▶ **MATERIAL PROVIDED**:
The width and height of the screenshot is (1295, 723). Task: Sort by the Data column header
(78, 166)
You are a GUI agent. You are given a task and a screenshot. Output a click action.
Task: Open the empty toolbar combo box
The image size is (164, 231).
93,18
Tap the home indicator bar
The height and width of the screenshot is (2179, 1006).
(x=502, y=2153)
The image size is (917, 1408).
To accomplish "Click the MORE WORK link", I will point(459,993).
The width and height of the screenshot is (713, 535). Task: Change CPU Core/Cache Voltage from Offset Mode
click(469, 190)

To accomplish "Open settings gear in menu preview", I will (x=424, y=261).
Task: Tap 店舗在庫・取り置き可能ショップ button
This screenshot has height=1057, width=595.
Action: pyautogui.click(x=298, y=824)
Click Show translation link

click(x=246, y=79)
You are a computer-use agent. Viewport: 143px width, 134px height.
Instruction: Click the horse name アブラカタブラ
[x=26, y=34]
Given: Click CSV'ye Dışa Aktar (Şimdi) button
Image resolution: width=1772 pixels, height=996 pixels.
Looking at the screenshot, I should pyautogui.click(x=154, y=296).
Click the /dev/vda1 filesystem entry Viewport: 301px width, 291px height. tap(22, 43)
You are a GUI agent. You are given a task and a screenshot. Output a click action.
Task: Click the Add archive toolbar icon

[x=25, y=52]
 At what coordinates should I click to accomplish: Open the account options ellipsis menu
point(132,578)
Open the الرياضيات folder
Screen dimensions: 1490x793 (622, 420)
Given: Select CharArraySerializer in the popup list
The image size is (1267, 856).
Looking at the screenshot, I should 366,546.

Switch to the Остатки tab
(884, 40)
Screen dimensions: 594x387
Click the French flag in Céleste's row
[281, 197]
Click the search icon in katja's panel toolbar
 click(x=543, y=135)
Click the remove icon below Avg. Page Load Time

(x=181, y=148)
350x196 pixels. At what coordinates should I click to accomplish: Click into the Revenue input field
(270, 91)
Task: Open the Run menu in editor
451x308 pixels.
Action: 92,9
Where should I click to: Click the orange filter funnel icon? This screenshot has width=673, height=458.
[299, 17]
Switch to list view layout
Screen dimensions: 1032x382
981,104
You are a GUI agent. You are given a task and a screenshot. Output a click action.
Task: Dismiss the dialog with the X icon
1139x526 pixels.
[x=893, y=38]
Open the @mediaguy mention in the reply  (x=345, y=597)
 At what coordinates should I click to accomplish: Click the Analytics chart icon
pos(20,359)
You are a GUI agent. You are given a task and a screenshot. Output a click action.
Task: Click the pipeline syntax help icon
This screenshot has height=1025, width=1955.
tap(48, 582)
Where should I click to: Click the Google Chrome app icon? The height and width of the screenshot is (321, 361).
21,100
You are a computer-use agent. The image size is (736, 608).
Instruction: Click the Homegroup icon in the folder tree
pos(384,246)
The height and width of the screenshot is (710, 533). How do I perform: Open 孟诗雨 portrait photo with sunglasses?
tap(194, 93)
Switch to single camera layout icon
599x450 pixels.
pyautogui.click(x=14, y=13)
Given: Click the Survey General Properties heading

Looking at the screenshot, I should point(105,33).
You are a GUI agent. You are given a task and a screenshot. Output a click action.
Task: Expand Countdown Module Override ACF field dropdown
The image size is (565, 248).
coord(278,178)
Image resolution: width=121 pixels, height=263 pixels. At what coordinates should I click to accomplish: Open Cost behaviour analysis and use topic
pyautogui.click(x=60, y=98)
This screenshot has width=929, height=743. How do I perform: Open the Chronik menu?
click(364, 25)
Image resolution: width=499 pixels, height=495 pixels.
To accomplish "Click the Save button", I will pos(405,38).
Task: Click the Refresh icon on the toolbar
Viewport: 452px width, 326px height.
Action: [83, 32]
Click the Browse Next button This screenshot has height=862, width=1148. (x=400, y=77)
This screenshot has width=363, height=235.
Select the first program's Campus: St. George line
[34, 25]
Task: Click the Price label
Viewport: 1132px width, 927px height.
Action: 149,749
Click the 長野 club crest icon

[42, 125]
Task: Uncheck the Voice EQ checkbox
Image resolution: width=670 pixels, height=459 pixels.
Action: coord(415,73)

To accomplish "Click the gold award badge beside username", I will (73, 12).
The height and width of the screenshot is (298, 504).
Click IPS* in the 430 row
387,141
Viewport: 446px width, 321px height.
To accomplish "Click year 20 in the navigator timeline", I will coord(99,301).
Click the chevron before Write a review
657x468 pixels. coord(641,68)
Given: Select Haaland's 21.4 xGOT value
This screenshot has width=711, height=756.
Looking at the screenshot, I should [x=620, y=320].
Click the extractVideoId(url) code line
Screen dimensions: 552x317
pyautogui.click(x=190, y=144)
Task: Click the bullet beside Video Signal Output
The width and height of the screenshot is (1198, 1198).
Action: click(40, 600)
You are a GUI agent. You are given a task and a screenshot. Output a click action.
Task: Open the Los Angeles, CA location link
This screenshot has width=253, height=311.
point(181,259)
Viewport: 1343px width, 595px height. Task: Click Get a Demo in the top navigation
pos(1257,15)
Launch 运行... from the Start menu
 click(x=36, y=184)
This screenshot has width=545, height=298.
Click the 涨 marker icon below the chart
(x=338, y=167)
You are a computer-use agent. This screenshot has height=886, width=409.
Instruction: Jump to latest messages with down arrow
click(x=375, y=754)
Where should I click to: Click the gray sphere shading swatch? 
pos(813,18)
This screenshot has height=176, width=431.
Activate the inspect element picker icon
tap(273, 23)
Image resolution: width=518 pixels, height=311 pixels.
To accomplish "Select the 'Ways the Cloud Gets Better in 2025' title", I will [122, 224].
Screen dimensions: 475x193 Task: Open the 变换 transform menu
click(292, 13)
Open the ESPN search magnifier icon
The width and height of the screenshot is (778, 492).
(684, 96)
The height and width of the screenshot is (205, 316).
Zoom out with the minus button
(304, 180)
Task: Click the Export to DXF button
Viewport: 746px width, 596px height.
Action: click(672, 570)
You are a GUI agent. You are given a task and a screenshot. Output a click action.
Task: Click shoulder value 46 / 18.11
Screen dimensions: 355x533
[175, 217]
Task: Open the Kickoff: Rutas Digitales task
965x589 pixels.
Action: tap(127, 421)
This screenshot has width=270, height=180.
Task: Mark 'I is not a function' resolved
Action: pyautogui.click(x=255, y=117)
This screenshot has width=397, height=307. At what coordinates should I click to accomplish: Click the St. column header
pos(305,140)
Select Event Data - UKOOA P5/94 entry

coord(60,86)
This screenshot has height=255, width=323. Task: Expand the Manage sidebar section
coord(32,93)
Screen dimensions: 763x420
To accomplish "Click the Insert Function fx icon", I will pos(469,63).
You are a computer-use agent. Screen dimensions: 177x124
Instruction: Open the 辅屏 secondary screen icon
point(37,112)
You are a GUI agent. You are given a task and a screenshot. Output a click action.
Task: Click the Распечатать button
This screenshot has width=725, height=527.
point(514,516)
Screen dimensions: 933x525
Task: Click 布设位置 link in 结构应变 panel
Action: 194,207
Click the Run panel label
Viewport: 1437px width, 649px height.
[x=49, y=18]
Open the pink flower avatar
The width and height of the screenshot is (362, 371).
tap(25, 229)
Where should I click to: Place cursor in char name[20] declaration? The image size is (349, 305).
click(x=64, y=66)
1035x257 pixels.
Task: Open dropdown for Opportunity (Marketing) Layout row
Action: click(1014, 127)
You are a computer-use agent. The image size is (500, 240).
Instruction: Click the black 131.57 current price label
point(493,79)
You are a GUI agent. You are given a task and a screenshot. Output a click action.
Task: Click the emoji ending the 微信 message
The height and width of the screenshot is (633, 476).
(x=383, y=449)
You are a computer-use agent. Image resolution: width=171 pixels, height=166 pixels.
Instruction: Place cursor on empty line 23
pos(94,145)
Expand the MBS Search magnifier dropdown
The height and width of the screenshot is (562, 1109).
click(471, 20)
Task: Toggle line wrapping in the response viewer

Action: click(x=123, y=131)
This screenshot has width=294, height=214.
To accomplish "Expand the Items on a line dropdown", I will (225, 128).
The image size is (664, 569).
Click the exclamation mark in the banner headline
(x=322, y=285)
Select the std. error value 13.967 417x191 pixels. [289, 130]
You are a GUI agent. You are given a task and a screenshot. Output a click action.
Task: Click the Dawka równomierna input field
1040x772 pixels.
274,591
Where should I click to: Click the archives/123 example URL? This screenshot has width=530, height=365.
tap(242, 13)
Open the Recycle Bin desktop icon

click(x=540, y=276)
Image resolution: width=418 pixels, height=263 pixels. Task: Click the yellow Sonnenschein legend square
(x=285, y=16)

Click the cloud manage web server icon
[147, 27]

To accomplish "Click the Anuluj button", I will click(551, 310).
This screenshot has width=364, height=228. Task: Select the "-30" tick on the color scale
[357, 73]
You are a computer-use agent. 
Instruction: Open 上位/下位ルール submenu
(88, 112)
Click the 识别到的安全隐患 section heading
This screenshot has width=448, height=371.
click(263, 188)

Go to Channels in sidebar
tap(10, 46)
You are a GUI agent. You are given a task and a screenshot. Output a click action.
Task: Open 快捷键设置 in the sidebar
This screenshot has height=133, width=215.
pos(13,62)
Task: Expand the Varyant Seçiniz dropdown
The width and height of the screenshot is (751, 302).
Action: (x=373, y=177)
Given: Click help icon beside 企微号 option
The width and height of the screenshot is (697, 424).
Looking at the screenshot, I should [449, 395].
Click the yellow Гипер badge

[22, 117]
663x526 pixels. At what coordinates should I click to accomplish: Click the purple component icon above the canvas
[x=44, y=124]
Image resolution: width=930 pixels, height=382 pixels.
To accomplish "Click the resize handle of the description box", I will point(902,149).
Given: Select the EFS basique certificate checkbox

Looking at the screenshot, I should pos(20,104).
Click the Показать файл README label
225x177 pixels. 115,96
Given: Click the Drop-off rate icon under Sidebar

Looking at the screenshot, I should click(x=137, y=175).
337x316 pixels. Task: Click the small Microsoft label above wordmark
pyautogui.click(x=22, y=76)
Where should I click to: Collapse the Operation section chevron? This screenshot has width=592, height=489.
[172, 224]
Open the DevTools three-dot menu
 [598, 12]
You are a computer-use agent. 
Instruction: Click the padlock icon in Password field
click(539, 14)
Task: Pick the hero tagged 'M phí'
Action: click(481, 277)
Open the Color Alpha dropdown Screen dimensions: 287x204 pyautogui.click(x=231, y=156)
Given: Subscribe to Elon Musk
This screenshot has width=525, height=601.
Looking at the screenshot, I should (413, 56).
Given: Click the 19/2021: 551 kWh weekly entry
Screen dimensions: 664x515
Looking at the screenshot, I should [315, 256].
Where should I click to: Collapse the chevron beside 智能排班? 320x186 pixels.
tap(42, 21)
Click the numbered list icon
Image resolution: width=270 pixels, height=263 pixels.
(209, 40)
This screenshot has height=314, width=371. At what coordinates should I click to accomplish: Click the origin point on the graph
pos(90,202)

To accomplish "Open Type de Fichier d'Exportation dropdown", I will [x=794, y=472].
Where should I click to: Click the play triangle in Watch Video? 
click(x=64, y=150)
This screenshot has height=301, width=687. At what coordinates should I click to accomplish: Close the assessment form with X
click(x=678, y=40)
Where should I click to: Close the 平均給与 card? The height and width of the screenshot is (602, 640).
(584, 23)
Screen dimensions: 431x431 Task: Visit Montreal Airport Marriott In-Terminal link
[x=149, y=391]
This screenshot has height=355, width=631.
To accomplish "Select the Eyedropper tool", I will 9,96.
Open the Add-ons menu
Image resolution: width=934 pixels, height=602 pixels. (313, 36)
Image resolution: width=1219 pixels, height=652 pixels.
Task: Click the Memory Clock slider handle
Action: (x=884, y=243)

▶ **REQUIREMENT**:
Scan the listing above for the word "value" and copy every line that holds it.

▶ **RESPONSE**:
Given: Select Haaland's 21.4 xGOT value
Task: Click shoulder value 46 / 18.11
Select the std. error value 13.967 417x191 pixels. [289, 130]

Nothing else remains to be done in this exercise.